I will repeat, it depends on what ionic composition created tye salinity in your water. Different salts conduct ekectricity differently. In truth electical conduxtivity neasures conductivity, NOT salinity. When tou knos tgd salt conposirion, tou can use the conductivity to estimate salinity. But even then, once a slmition resches a certsin concentration, conductivty does nor continue to increase. It is as conductive as it can be, and adding more salt makes no difference.

Another problem with hyperssline waters is that even if you know what salts were present in the brine at its weakest stage, as the brine concentrates different salts reach their saturation point abd precipitatd out. Then the ratio of the remaining salts is different to tge ratio in the weaker brine.

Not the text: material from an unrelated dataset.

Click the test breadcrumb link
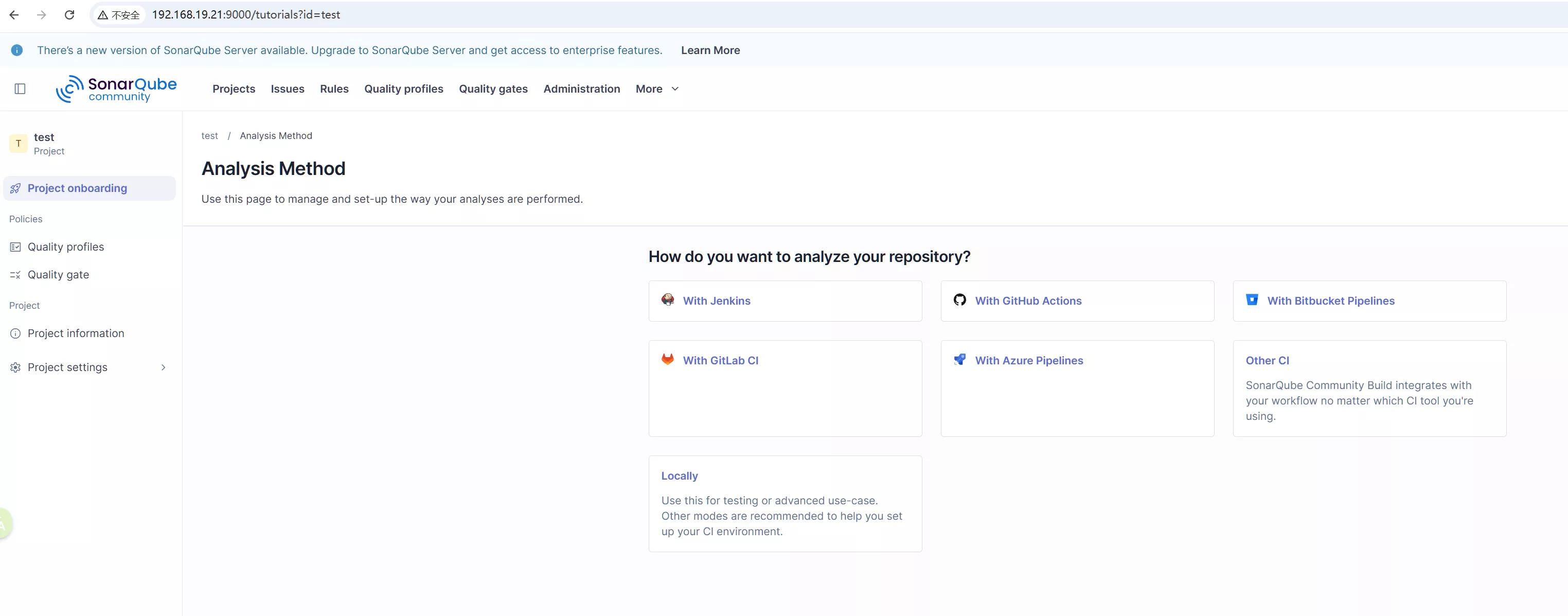Screen dimensions: 1568x616 [x=209, y=136]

This is why direct physical measures of density are considered more relliable for estimating salinity. They depend on mass of salts in solution. Archimedes principle. There are sone limitations - yoy need to correct the density for your sample temperature. This can be addressed by recording tempeeature as well as SG. Suspended solids and plankton blooms may impact on density determination. This can be addressed by geneeslly samlling clear brines. Where densd suspended solids or blooms are unavoidable, filtration can help.

TDS(mg/litre or ppm) :- EC ( ds\m ) * 640.

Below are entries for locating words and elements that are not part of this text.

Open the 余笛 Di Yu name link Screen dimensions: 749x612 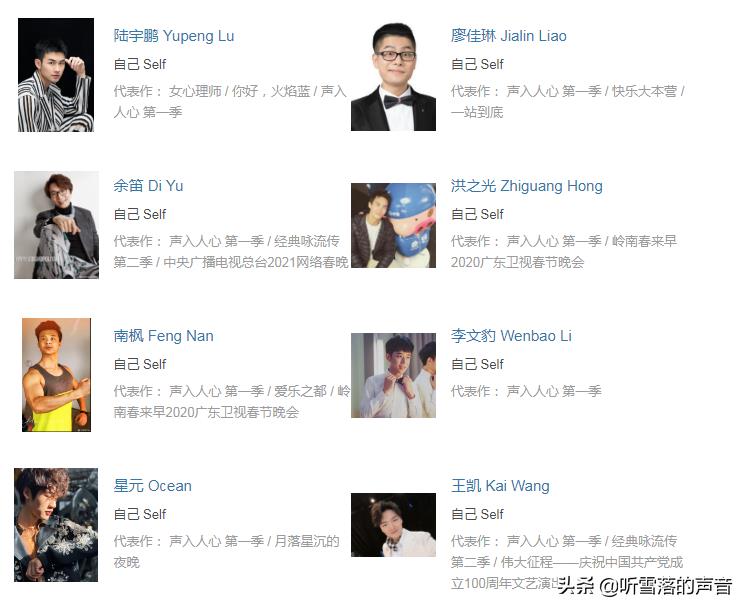[x=148, y=186]
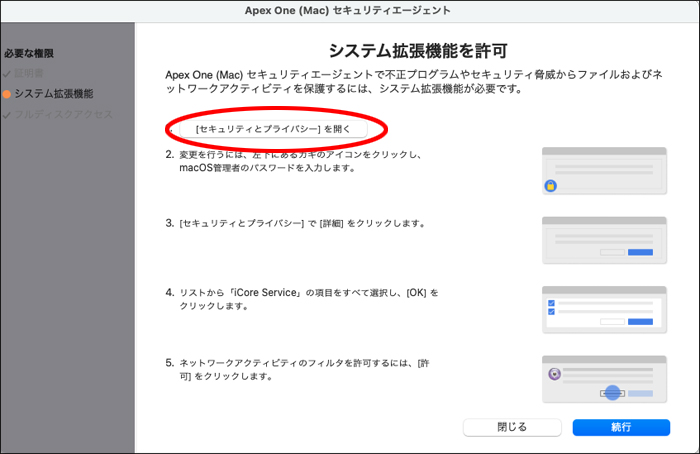Click the checkmark icon next to 証明書
Image resolution: width=700 pixels, height=454 pixels.
[x=7, y=74]
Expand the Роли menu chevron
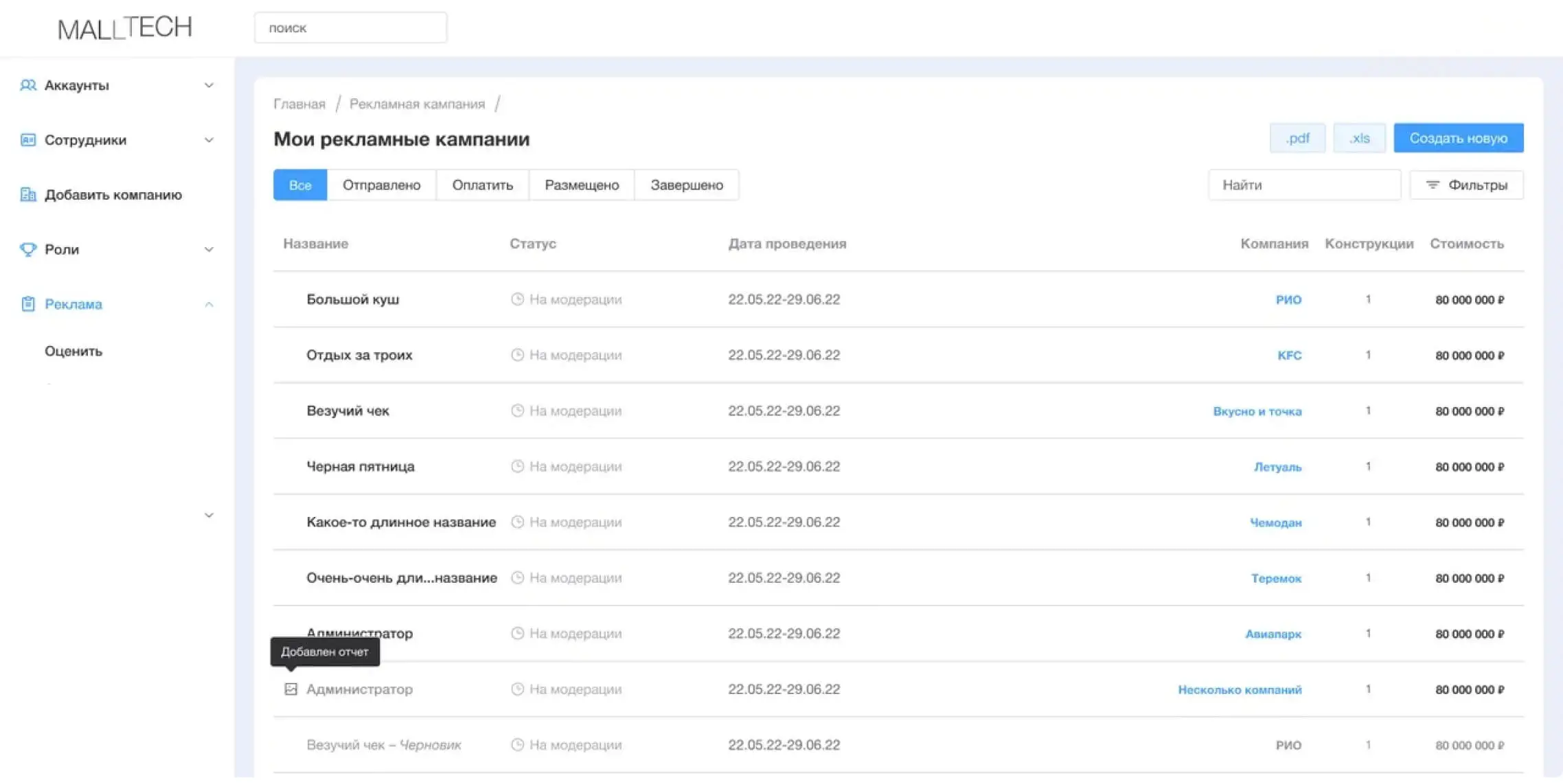 209,249

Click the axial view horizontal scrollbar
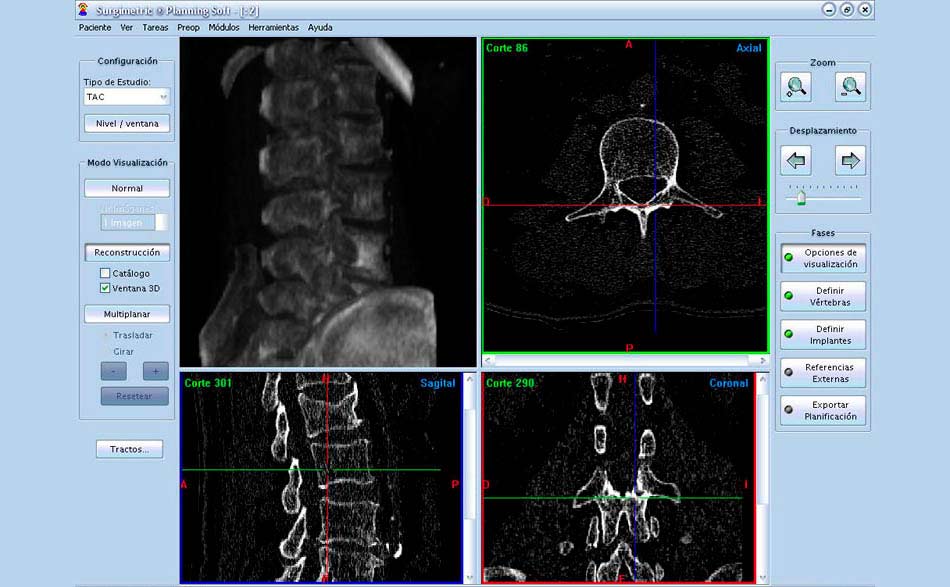[x=625, y=360]
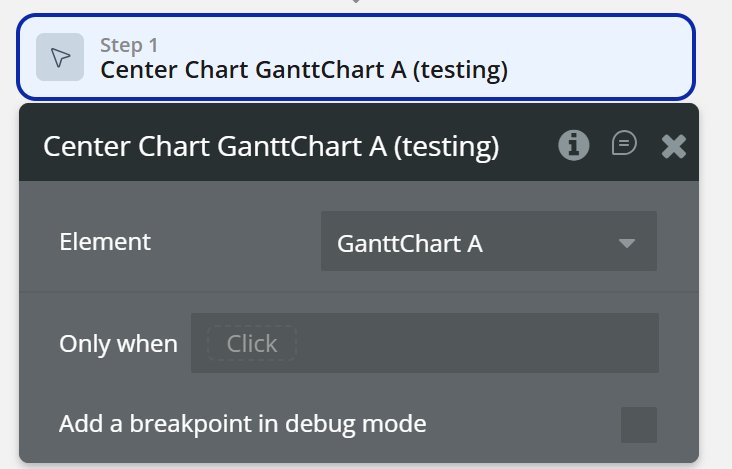
Task: Click the 'Step 1' label text
Action: pos(129,45)
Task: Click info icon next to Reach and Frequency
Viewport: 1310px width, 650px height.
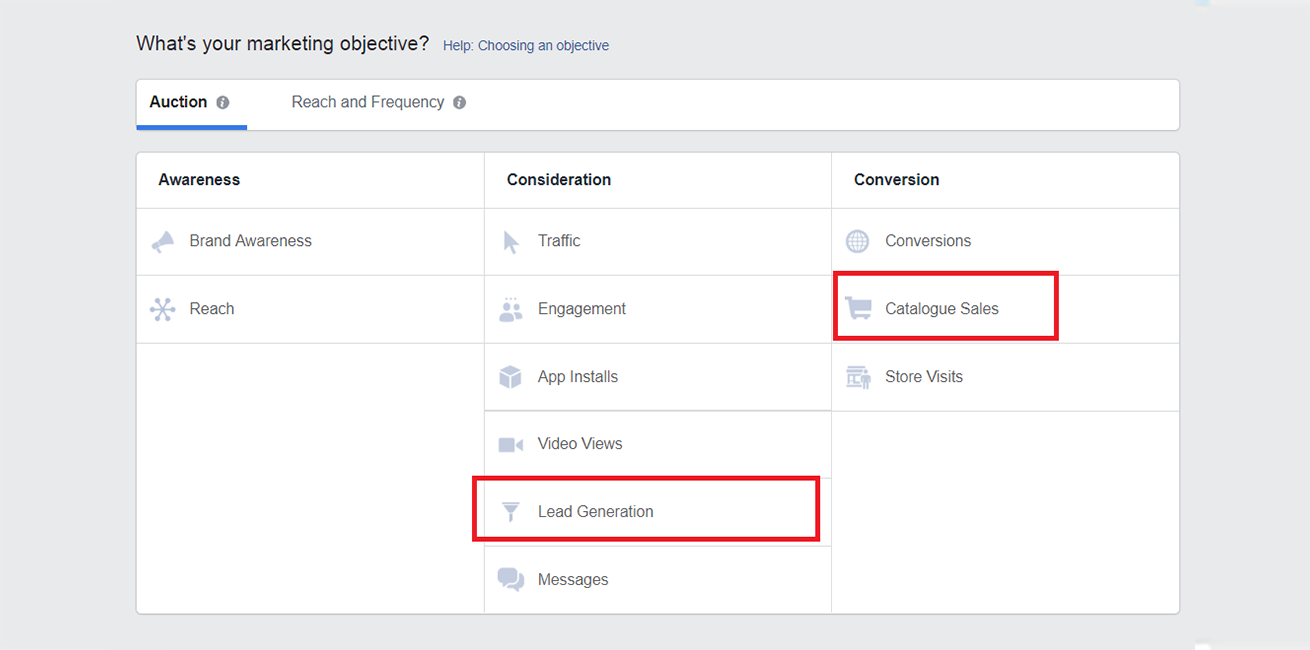Action: coord(459,102)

example :- if EC is 4 ds/m then value in ppm :- 640*4= 2560

TDS= EC X 640

EC (dS/m) * 640 = SDT (mg/L o ppm)

Example : 542 microSiemens/cm = 0.542 dS/m

0.542 * 640 = 346 mg/L

The relation between ionic conductivity of water and TDS is purely emprical. This emprical relation has been established by taking actual TDS values (experimentally determined) and conductivity values of a large number of water samples collected from different sources. The relation is :

Conductivity (in microS/cm) x 0.64 = TDS (mg/L)

Most researchers propose the formula in which salinity is found by multiplying the electrical conductivity by the factor 0.64 ( S = E.C.*0.64).

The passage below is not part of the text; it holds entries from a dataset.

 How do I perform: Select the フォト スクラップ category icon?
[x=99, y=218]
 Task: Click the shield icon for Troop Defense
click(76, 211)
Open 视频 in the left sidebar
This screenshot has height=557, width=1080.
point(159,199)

Personally, I tried to verify the validity of this empirical relationship and found some limitations that are related either to the conductivity meter used or to the salinity range of the sample.

Not all conductivity meters respond to the same factor (0.64). Some of them use a different factor for each conductivity interval, which reaches 0.74 in some cases.

I therefore recommend that you consult the data sheet for the conductivity meter and use the most appropriate empirical formula.

Note: the formula is only valid with certain restrictions such as the temperature T (in general, this empirical formula is valid at T=25 C), otherwise a temperature correction factor must be used.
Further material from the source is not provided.